A guidare il Consorzio, una volta "regno" assoluto di Giovanni Mazzacurati, sono adesso due commissari. L'avvocato dello Stato napoletano Giuseppe Fiengo e l'ingegnere torinese Francesco Ossola. I rapporti tra i due sono formali e non troppo cordiali. Il primo si occupa di bilanci e aspetti legali, il secondo dell'aspetto tecnico. Ossola, già consulente del Consorzio negli anni Ottanta per le rive dei Tolentini, docente al Politecnico di Torino e progettista dello Juventus Stadium, ha nominato tre suoi consulenti. L'ingegnere Sara Cristina Lovisari per la manutenzione e progetti speciali, le verifiche sui progetti, lavori e forniture del jack-up; i fenomeni di corrosione, i monitoraggi. E poi l'ingegnere Francesco Cefis per i progetti dell'Arsenale e per gli interventi in laguna, e per le opere alle bocche l'ingegnere Mauro Scaccianoce. Uno staff che sta gestendo la fase tecnica in contatto con il provveditorato alle Opere pubbliche (ex Magistrato alle Acque) presieduto da Roberto Linetti.

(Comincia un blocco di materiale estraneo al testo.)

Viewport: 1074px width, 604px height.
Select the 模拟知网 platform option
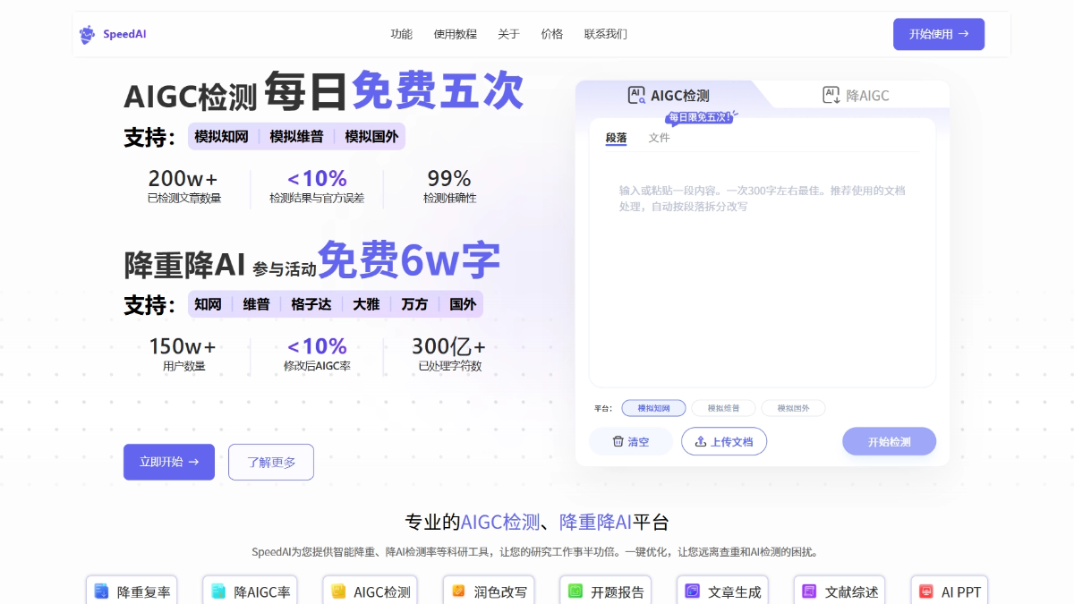tap(653, 408)
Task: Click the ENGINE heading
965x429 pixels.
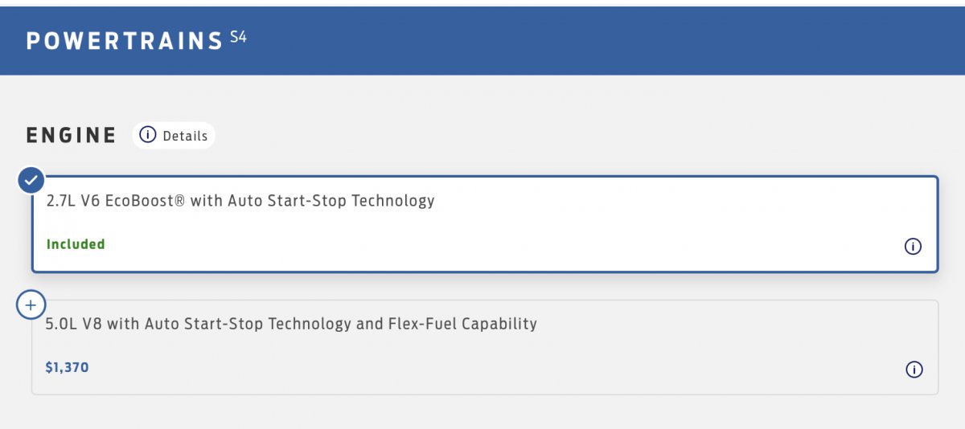Action: coord(72,135)
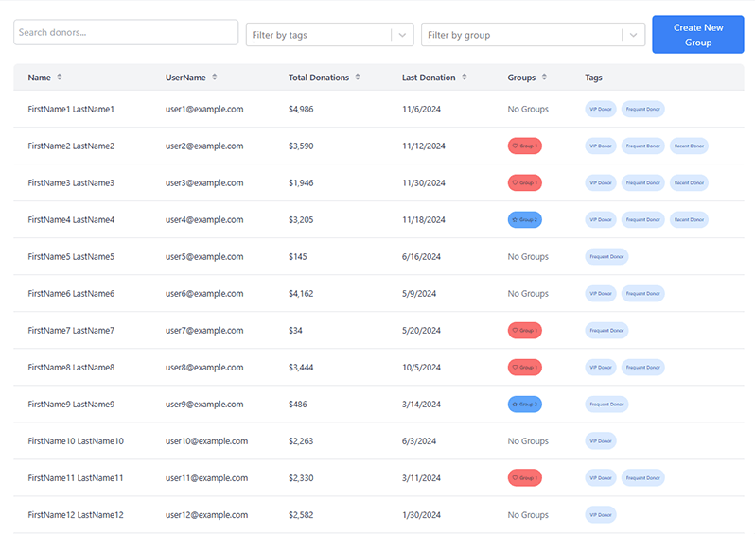Click the sort icon beside Name header
Viewport: 755px width, 534px height.
coord(60,78)
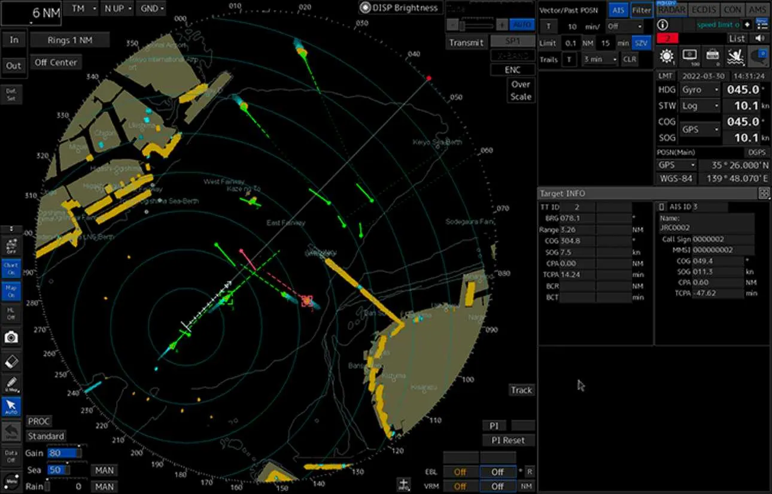
Task: Adjust the Gain slider bar
Action: (x=63, y=454)
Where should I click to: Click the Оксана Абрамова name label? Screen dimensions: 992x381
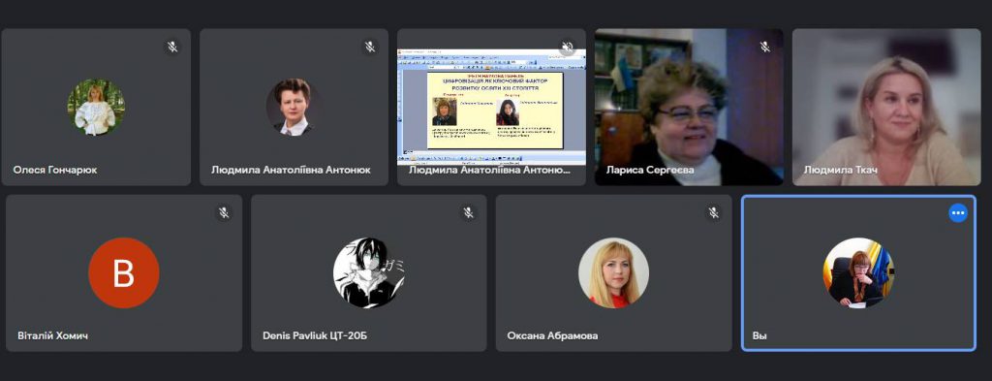pyautogui.click(x=552, y=335)
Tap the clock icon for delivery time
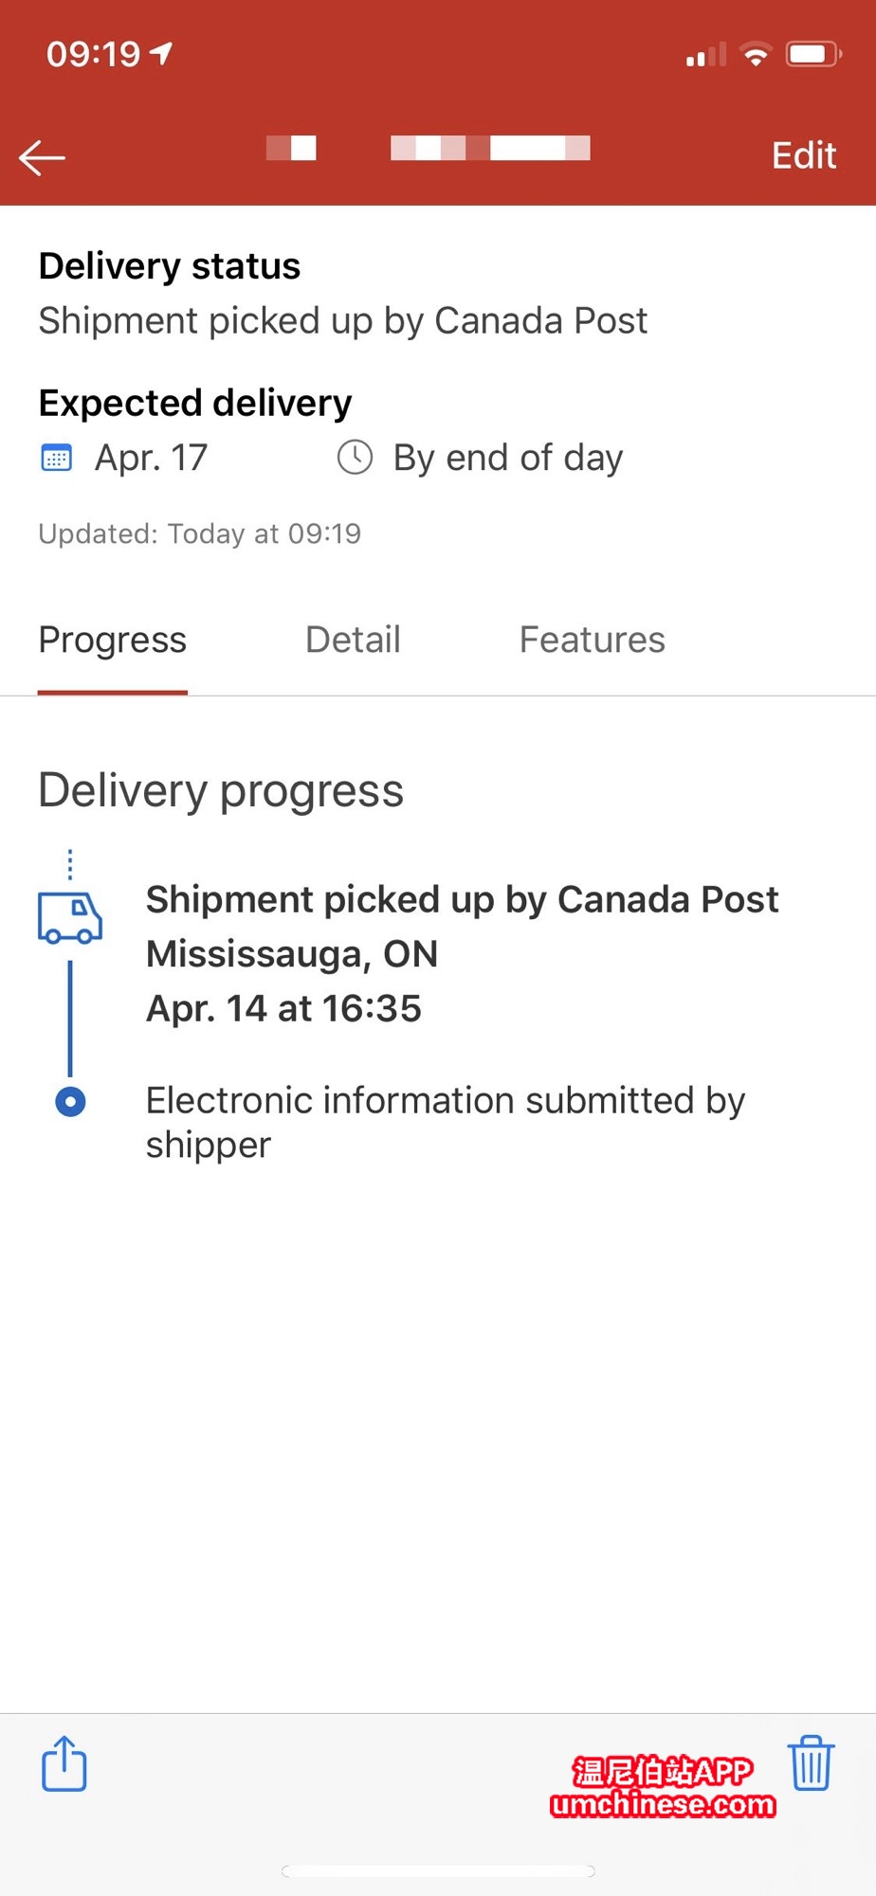This screenshot has width=876, height=1896. [356, 458]
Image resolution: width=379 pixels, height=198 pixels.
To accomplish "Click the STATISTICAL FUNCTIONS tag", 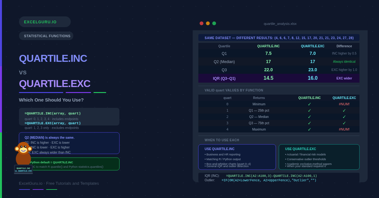I will tap(46, 36).
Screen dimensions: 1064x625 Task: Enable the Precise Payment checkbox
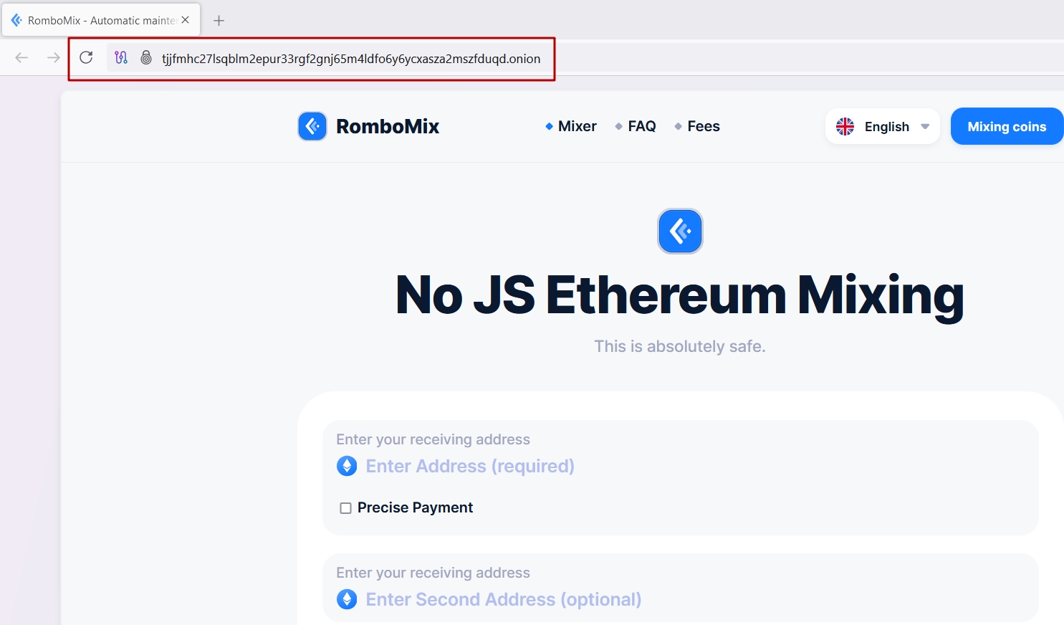coord(345,508)

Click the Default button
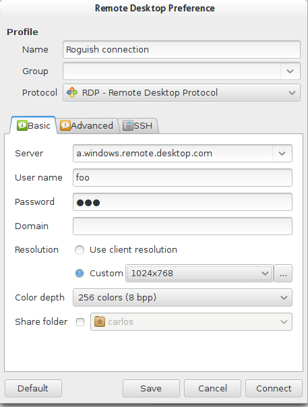(33, 389)
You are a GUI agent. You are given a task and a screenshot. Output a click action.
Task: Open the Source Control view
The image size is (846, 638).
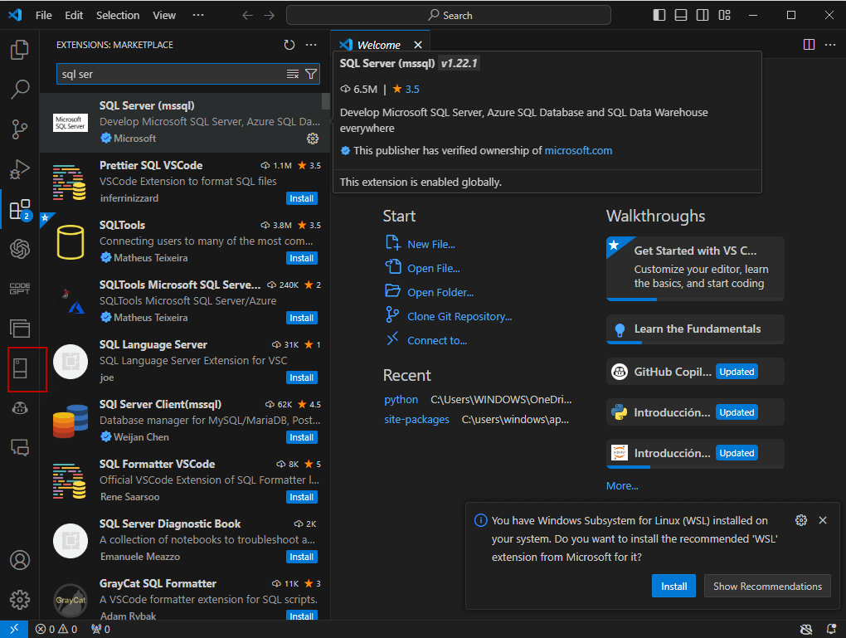click(x=19, y=129)
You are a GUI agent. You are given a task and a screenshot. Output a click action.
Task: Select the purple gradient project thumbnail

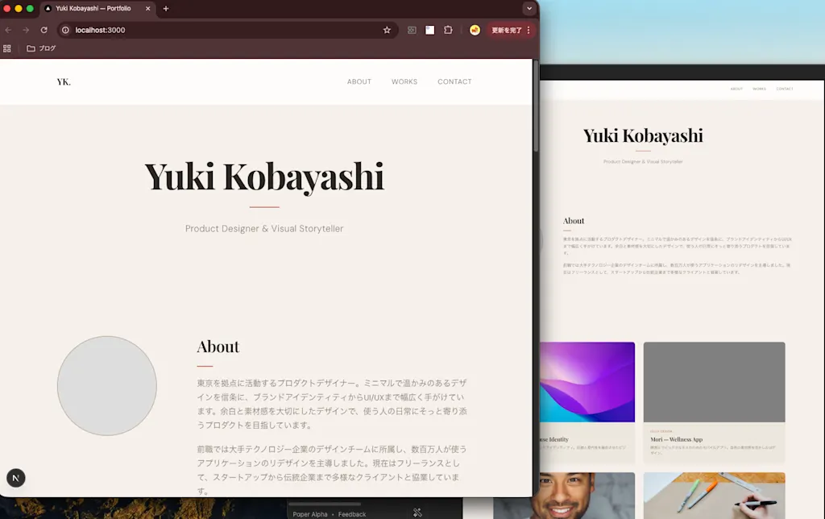pyautogui.click(x=587, y=382)
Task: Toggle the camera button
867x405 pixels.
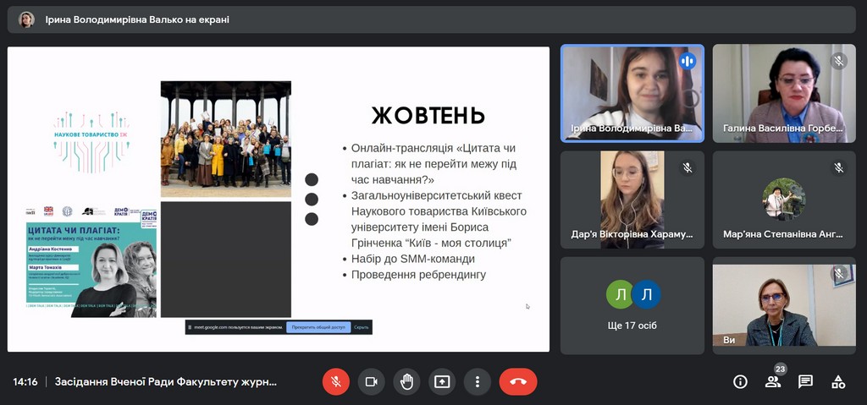Action: (371, 381)
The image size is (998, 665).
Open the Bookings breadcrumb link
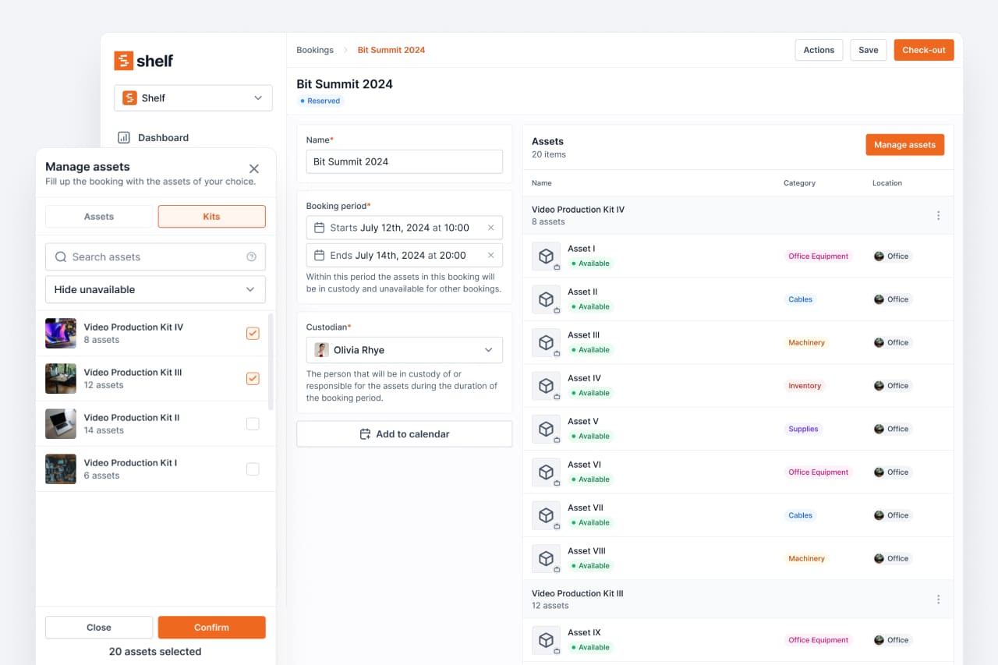click(315, 49)
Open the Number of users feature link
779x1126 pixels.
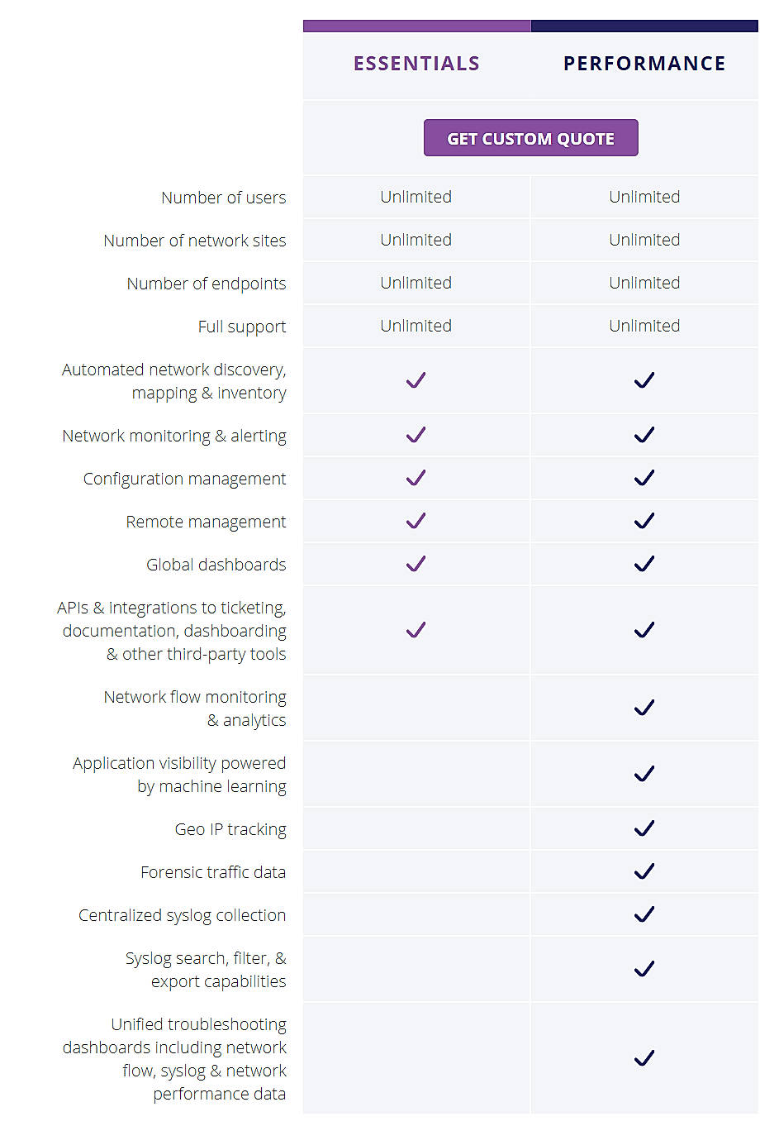click(223, 198)
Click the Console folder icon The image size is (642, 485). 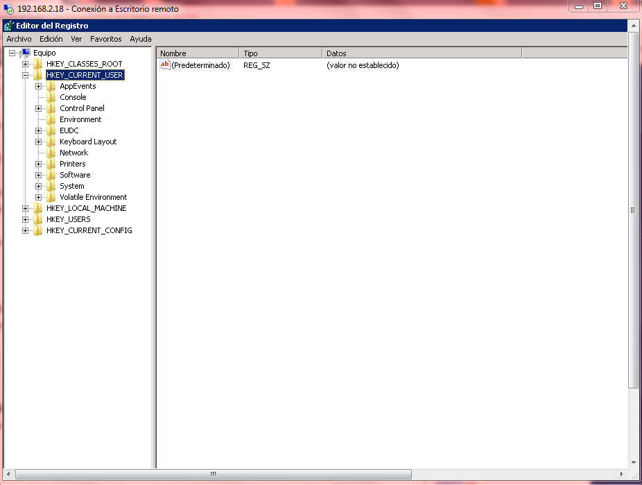point(51,97)
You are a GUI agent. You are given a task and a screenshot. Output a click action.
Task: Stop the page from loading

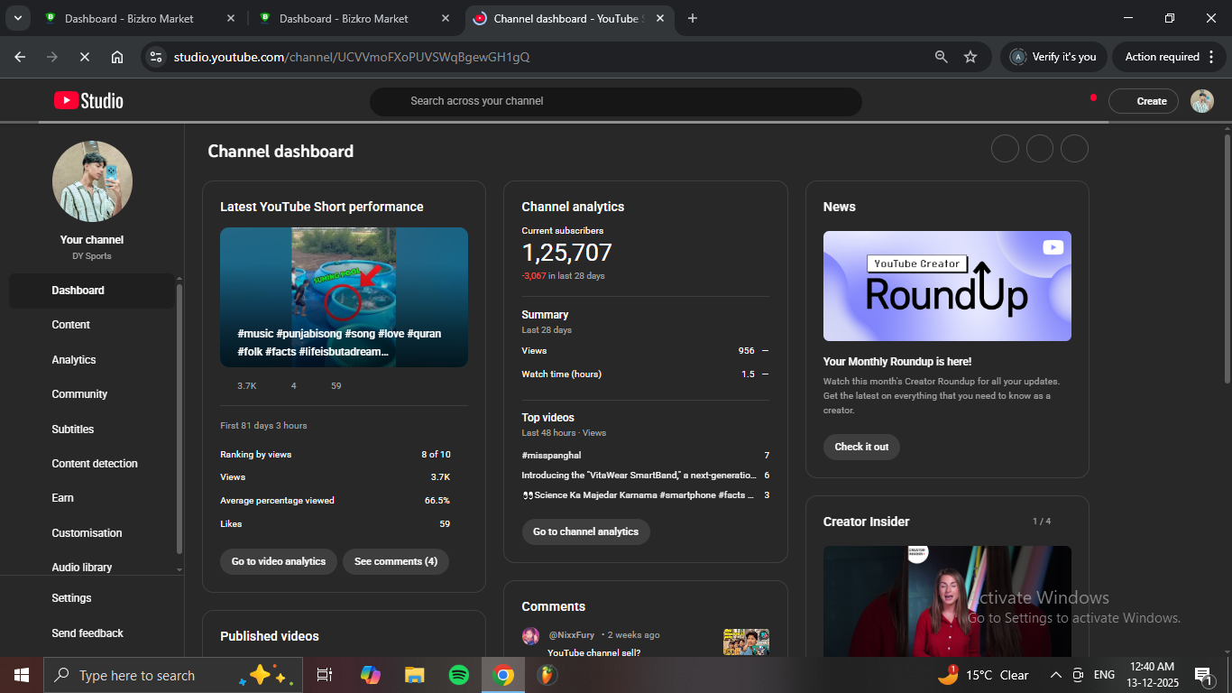tap(84, 57)
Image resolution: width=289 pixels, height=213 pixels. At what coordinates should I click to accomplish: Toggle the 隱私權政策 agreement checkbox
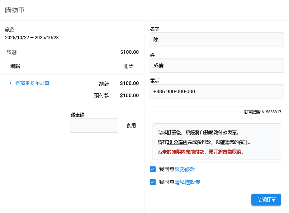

Ma molte sono le incognite sul futuro del Consorzio. Che si trova spesso in contrasto con le imprese sue azioniste, Mantovani, Condotte, Fincosit. Che chiedono soldi e lavoro, ma vedono il progetto andare a rilento.Dopo gli arresti e il commissariamento, il meccanismo dei finanziamenti è stato modificato. Non più mutui pagati automaticamente dalle banche, ma fondi che fanno parte del bilancio dello Stato. Che spesso arrivano in ritardo.
Il Consorzio insomma, dopo aver tagliato incarichi e spese - anche alle sue imprese - si trova adesso in difficoltà per la gestione dei pagamenti e della cassa. Le banche rifiutano di finanziare senza garanzie precise. E il nervosismo delle imprese, abituate negli anni passati ad avere lavori per centinaia di milioni di euro l'anno, aumenta.Aumenta anche la conflittualità legale. Pendenti in Tribunale al Tar ricorsi sui bilanci e sugli atti della Convenzione. Richieste di danni da parte del Consorzio alle imprese, delle imprese al Consorzio. Situazione intricata per cui i commissari devono governare una barca costruita e messa in mare da altri. Per il futuro del Consorzio (e dei commissari) si annuncia un autunno molto caldo.